## TASK DETAILS
In the entries below, find the line with "Click the 40 per sq.ft value" and the line with "You are a computer-use"; copy them and every line between them exactly, but not the pictures.

## SOURCE INFORMATION
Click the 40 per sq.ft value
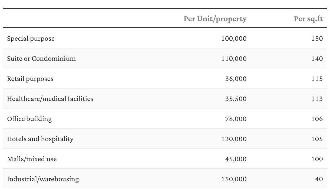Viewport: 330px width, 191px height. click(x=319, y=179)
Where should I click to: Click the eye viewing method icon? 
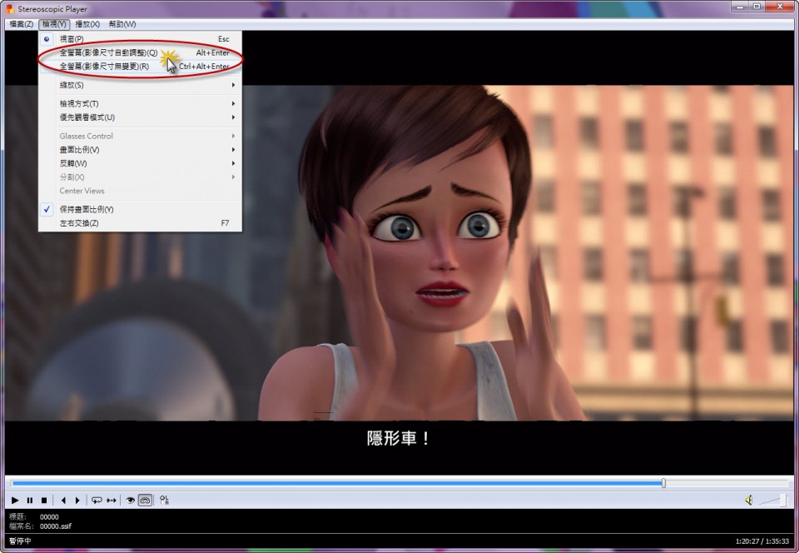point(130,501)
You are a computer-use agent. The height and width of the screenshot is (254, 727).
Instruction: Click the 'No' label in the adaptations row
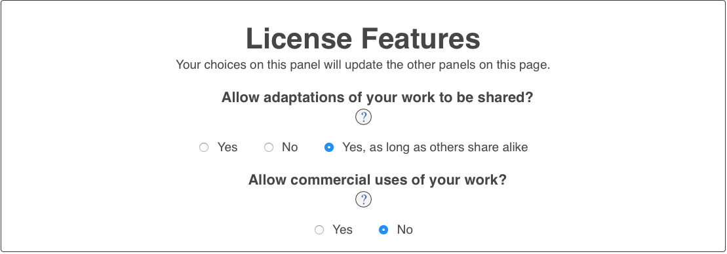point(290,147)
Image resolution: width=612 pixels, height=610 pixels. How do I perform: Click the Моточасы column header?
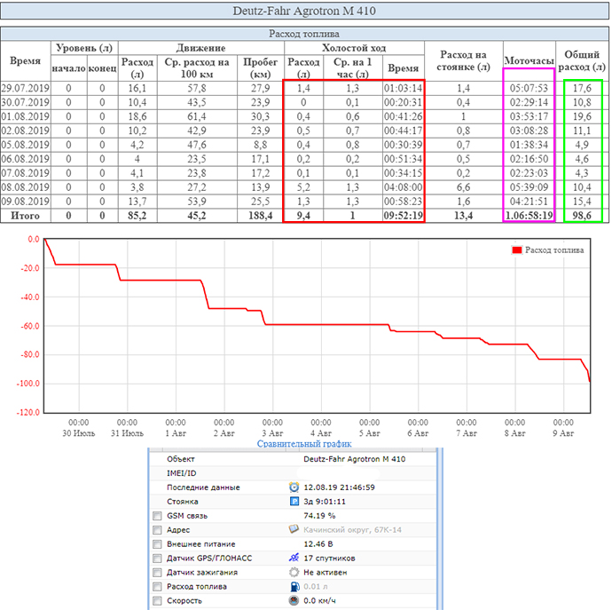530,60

* * *

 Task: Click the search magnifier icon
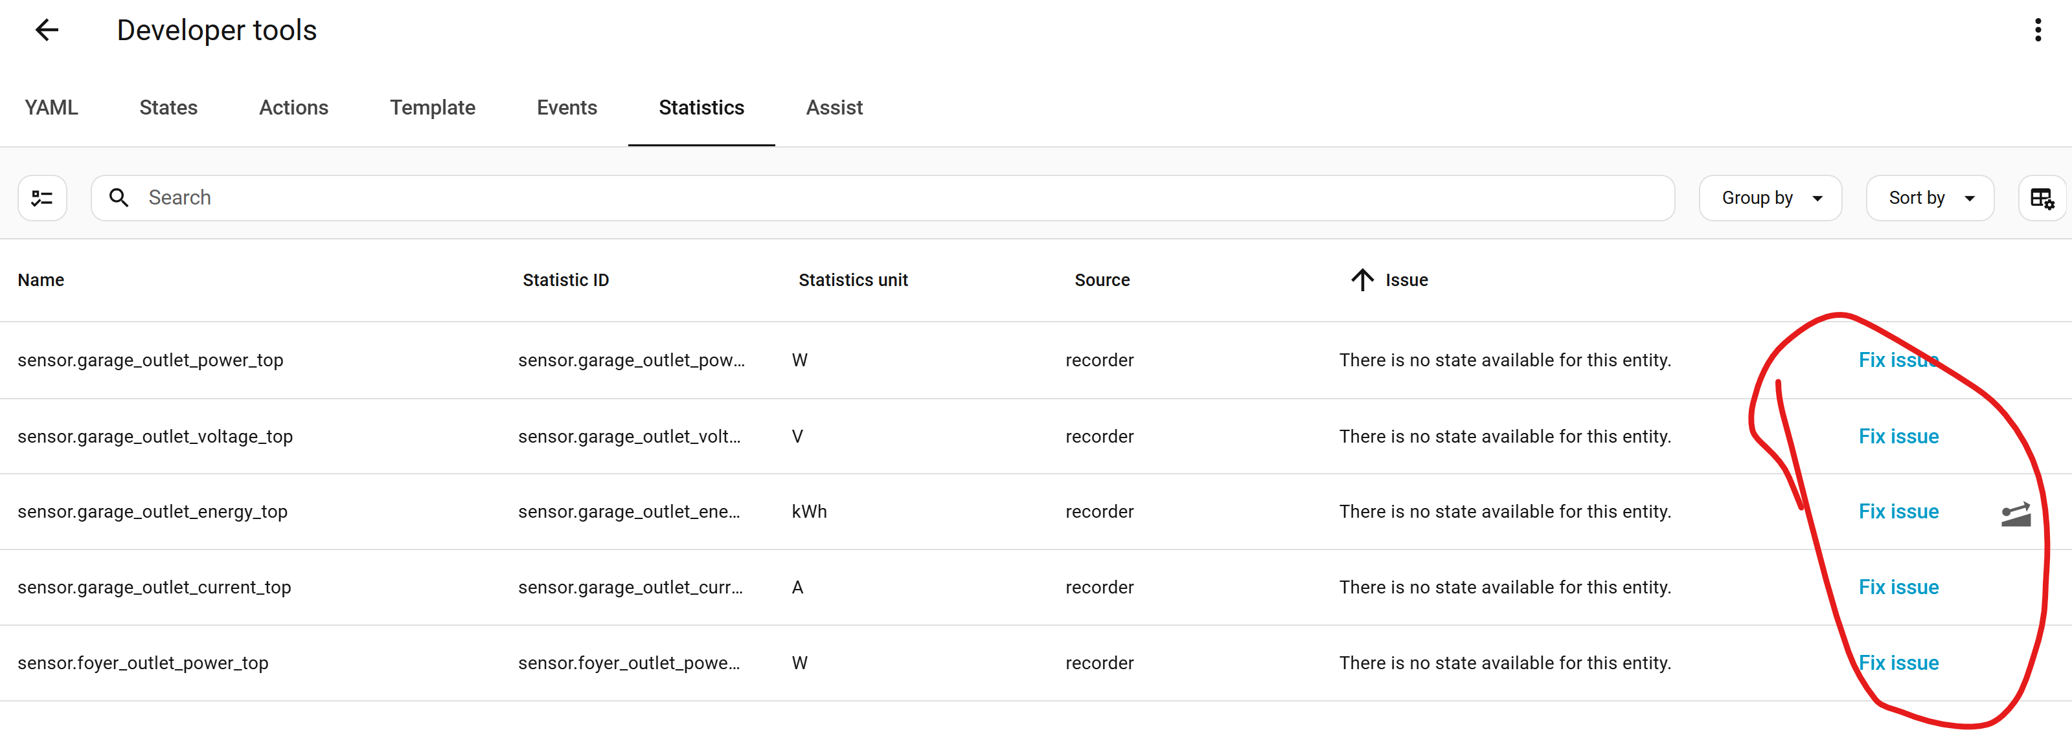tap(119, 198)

---

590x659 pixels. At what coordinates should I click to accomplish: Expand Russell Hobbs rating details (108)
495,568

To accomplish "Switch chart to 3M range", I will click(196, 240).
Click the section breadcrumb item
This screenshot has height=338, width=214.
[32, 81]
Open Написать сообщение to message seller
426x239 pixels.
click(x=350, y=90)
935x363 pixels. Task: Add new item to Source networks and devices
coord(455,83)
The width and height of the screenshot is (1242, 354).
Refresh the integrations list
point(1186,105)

## SOLUTION BELOW
Click the 40 per sq.ft value
Viewport: 330px width, 191px height. click(x=319, y=179)
Where should I click to: Click the eye viewing method icon? 
point(130,501)
You are a computer-use agent. The height and width of the screenshot is (254, 727).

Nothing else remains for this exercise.